___ Listed entries ___

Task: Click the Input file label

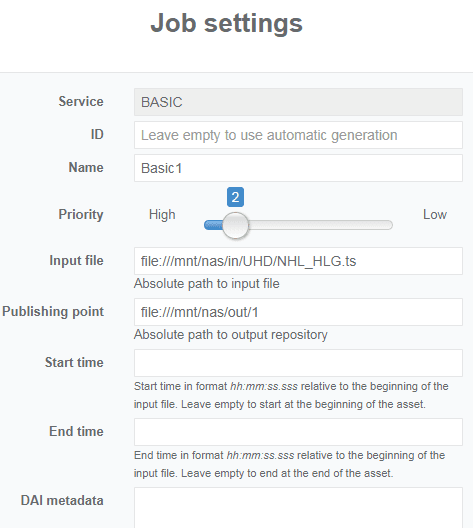Action: (x=76, y=261)
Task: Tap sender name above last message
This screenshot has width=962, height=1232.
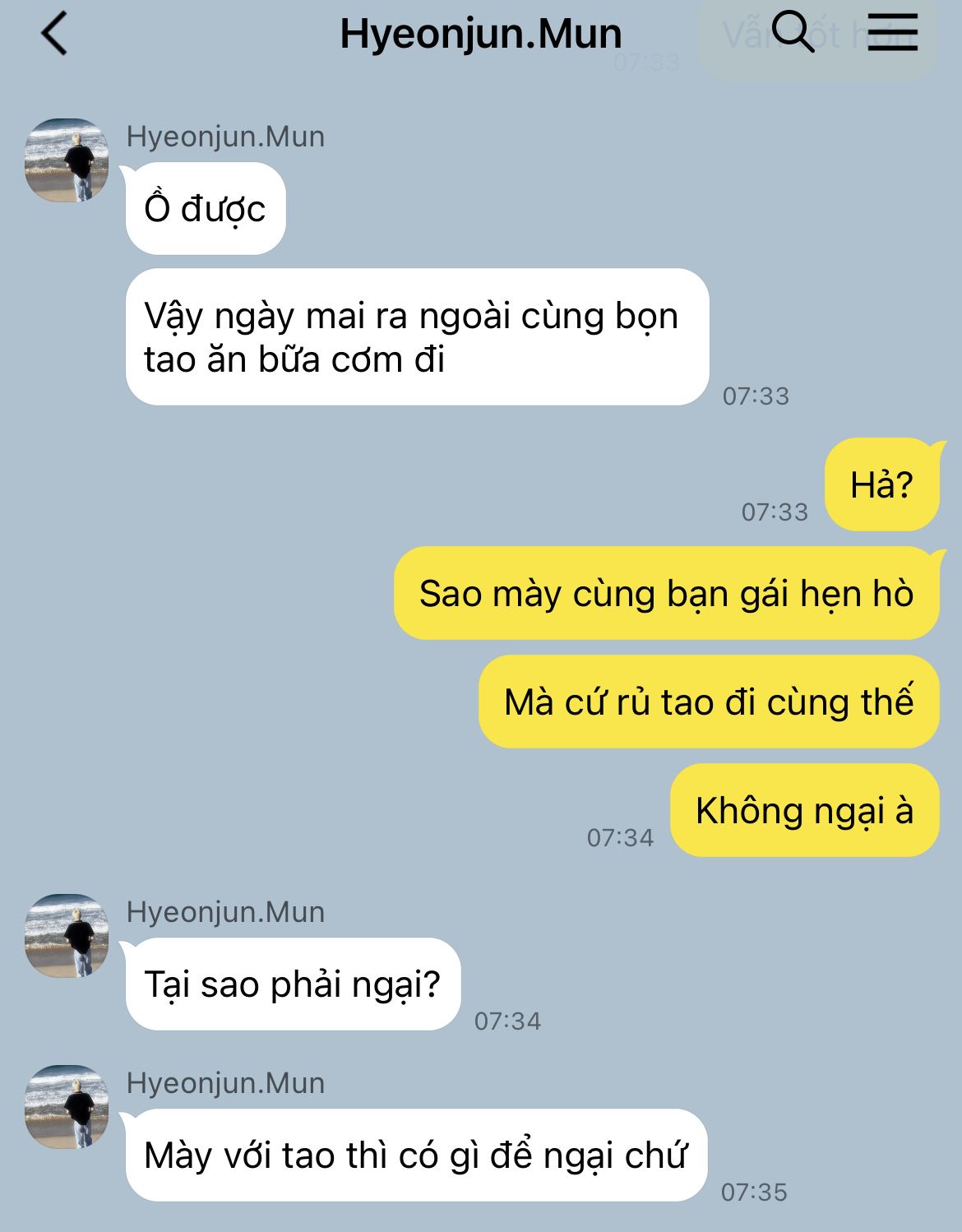Action: (x=225, y=1083)
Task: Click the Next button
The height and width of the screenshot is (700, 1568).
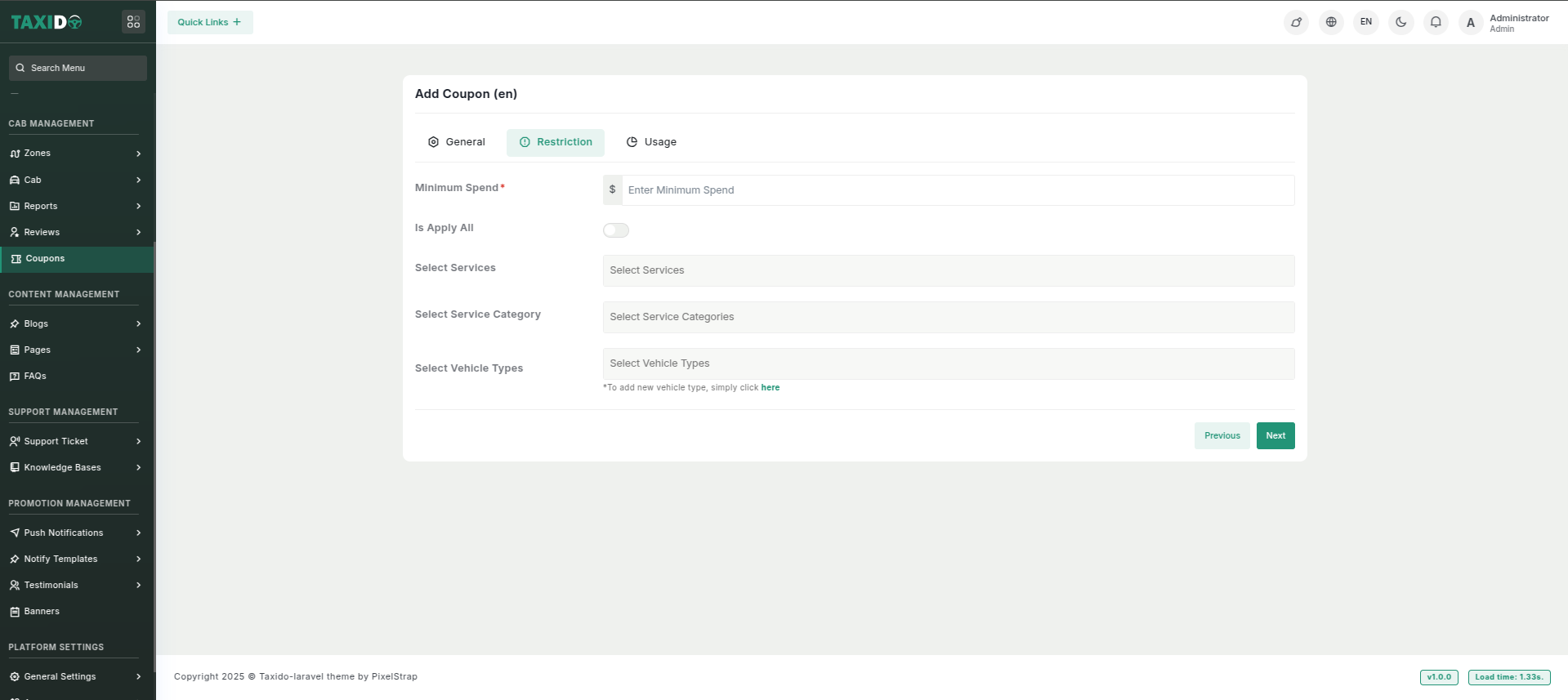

___

Everything from the line containing "Task: Click the Next button" to the final line of the listing above, both ends included, should be transcribed word for word, except for the pictures.

Task: Click the Next button
The height and width of the screenshot is (700, 1568).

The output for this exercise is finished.